Aşağıdaki öğelerin tüm satırlarını, boş olanları atlayarak, iki sütunlu bir Markdown tablosuna dönüştür. "Sıra No" sütununa satır numarasını, "Öğe Satırı" sütununa satırın kendisini yaz.

**Alıştırma malzemesi**.
-.-.-
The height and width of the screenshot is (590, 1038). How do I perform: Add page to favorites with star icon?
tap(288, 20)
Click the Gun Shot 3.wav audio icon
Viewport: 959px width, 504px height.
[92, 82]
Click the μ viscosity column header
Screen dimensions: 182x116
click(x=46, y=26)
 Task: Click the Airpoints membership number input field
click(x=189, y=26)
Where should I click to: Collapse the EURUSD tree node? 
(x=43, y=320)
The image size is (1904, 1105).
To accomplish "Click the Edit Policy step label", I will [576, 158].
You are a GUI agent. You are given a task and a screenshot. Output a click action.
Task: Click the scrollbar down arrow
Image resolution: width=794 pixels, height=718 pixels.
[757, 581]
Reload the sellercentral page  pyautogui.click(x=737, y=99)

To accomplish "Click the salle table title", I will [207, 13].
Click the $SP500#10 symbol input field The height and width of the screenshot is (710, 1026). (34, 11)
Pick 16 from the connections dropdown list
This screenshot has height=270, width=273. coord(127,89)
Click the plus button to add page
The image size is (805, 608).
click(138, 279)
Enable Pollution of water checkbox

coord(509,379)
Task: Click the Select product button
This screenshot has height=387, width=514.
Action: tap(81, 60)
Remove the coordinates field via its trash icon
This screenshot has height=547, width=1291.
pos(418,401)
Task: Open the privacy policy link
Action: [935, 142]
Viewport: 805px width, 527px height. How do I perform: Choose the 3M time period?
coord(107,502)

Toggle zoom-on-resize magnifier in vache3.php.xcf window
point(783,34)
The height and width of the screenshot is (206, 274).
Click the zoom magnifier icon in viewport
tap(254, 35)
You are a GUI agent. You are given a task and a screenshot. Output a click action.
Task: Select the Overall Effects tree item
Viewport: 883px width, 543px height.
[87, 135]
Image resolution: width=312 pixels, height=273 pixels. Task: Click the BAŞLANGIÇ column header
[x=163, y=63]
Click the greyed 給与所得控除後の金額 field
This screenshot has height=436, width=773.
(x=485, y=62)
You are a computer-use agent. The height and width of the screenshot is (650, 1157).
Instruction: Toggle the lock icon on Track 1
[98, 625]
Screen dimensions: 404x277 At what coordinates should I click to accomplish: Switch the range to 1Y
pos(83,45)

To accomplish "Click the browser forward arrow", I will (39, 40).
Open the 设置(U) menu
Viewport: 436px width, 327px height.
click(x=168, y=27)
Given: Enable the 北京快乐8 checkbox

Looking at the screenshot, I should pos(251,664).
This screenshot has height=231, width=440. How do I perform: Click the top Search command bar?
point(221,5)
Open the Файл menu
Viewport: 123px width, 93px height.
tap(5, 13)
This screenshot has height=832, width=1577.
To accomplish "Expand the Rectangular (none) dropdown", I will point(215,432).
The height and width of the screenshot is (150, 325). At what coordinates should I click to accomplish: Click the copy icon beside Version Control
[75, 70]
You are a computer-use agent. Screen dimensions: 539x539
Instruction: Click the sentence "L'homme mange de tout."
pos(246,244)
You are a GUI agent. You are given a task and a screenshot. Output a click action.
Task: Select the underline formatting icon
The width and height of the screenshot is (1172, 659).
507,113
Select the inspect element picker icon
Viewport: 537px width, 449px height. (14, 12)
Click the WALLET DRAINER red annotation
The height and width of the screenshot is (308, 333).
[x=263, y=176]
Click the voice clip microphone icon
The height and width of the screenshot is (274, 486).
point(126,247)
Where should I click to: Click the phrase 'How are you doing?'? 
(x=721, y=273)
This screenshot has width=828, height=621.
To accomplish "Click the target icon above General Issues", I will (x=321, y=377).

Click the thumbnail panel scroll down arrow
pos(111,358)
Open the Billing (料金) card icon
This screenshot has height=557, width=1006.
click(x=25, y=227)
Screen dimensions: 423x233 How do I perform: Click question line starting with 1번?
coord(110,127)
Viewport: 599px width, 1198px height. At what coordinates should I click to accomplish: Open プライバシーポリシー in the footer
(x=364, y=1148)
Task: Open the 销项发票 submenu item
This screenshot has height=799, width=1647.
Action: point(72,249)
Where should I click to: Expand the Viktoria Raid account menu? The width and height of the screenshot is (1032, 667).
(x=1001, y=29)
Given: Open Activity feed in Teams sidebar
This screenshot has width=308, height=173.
-.-.-
**Yanıt**.
| Sıra No | Öğe Satırı |
|---|---|
| 1 | The height and width of the screenshot is (590, 1038). How do I perform: Add page to favorites with star icon? |
| 2 | tap(288, 20) |
| 3 | Click the Gun Shot 3.wav audio icon |
| 4 | Viewport: 959px width, 504px height. |
| 5 | [92, 82] |
| 6 | Click the μ viscosity column header |
| 7 | Screen dimensions: 182x116 |
| 8 | click(x=46, y=26) |
| 9 |  Task: Click the Airpoints membership number input field |
| 10 | click(x=189, y=26) |
| 11 | Where should I click to: Collapse the EURUSD tree node?  |
| 12 | (x=43, y=320) |
| 13 | The image size is (1904, 1105). |
| 14 | To accomplish "Click the Edit Policy step label", I will [576, 158]. |
| 15 | You are a GUI agent. You are given a task and a screenshot. Output a click action. |
| 16 | Task: Click the scrollbar down arrow |
| 17 | Image resolution: width=794 pixels, height=718 pixels. |
| 18 | [757, 581] |
| 19 | Reload the sellercentral page  pyautogui.click(x=737, y=99) |
| 20 | To accomplish "Click the salle table title", I will [207, 13]. |
| 21 | Click the $SP500#10 symbol input field The height and width of the screenshot is (710, 1026). (34, 11) |
| 22 | Pick 16 from the connections dropdown list |
| 23 | This screenshot has height=270, width=273. coord(127,89) |
| 24 | Click the plus button to add page |
| 25 | The image size is (805, 608). |
| 26 | click(138, 279) |
| 27 | Enable Pollution of water checkbox |
| 28 | coord(509,379) |
| 29 | Task: Click the Select product button |
| 30 | This screenshot has height=387, width=514. |
| 31 | Action: tap(81, 60) |
| 32 | Remove the coordinates field via its trash icon |
| 33 | This screenshot has height=547, width=1291. |
| 34 | pos(418,401) |
| 35 | Task: Open the privacy policy link |
| 36 | Action: [935, 142] |
| 37 | Viewport: 805px width, 527px height. How do I perform: Choose the 3M time period? |
| 38 | coord(107,502) |
| 39 | Toggle zoom-on-resize magnifier in vache3.php.xcf window |
| 40 | point(783,34) |
| 41 | The height and width of the screenshot is (206, 274). |
| 42 | Click the zoom magnifier icon in viewport |
| 43 | tap(254, 35) |
| 44 | You are a GUI agent. You are given a task and a screenshot. Output a click action. |
| 45 | Task: Select the Overall Effects tree item |
| 46 | Viewport: 883px width, 543px height. |
| 47 | [87, 135] |
| 48 | Image resolution: width=312 pixels, height=273 pixels. Task: Click the BAŞLANGIÇ column header |
| 49 | [x=163, y=63] |
| 50 | Click the greyed 給与所得控除後の金額 field |
| 51 | This screenshot has height=436, width=773. |
| 52 | (x=485, y=62) |
| 53 | You are a computer-use agent. The height and width of the screenshot is (650, 1157). |
| 54 | Instruction: Toggle the lock icon on Track 1 |
| 55 | [98, 625] |
| 56 | Screen dimensions: 404x277 At what coordinates should I click to accomplish: Switch the range to 1Y |
| 57 | pos(83,45) |
| 58 | To accomplish "Click the browser forward arrow", I will (39, 40). |
| 59 | Open the 设置(U) menu |
| 60 | Viewport: 436px width, 327px height. |
| 61 | click(x=168, y=27) |
| 62 | Given: Enable the 北京快乐8 checkbox |
| 63 | Looking at the screenshot, I should pos(251,664). |
| 64 | This screenshot has height=231, width=440. How do I perform: Click the top Search command bar? |
| 65 | point(221,5) |
| 66 | Open the Файл menu |
| 67 | Viewport: 123px width, 93px height. |
| 68 | tap(5, 13) |
| 69 | This screenshot has height=832, width=1577. |
| 70 | To accomplish "Expand the Rectangular (none) dropdown", I will point(215,432). |
| 71 | The height and width of the screenshot is (150, 325). At what coordinates should I click to accomplish: Click the copy icon beside Version Control |
| 72 | [75, 70] |
| 73 | You are a computer-use agent. Screen dimensions: 539x539 |
| 74 | Instruction: Click the sentence "L'homme mange de tout." |
| 75 | pos(246,244) |
| 76 | You are a GUI agent. You are given a task and a screenshot. Output a click action. |
| 77 | Task: Select the underline formatting icon |
| 78 | The width and height of the screenshot is (1172, 659). |
| 79 | 507,113 |
| 80 | Select the inspect element picker icon |
| 81 | Viewport: 537px width, 449px height. (14, 12) |
| 82 | Click the WALLET DRAINER red annotation |
| 83 | The height and width of the screenshot is (308, 333). |
| 84 | [x=263, y=176] |
| 85 | Click the voice clip microphone icon |
| 86 | The height and width of the screenshot is (274, 486). |
| 87 | point(126,247) |
| 88 | Where should I click to: Click the phrase 'How are you doing?'?  |
| 89 | (x=721, y=273) |
| 90 | This screenshot has width=828, height=621. |
| 91 | To accomplish "Click the target icon above General Issues", I will (x=321, y=377). |
| 92 | Click the thumbnail panel scroll down arrow |
| 93 | pos(111,358) |
| 94 | Open the Billing (料金) card icon |
| 95 | This screenshot has height=557, width=1006. |
| 96 | click(x=25, y=227) |
| 97 | Screen dimensions: 423x233 How do I perform: Click question line starting with 1번? |
| 98 | coord(110,127) |
| 99 | Viewport: 599px width, 1198px height. At what coordinates should I click to accomplish: Open プライバシーポリシー in the footer |
| 100 | (x=364, y=1148) |
| 101 | Task: Open the 销项发票 submenu item |
| 102 | This screenshot has height=799, width=1647. |
| 103 | Action: point(72,249) |
| 104 | Where should I click to: Expand the Viktoria Raid account menu? The width and height of the screenshot is (1032, 667). |
| 105 | (x=1001, y=29) |
| 106 | Given: Open Activity feed in Teams sidebar |
| 107 | This screenshot has width=308, height=173. |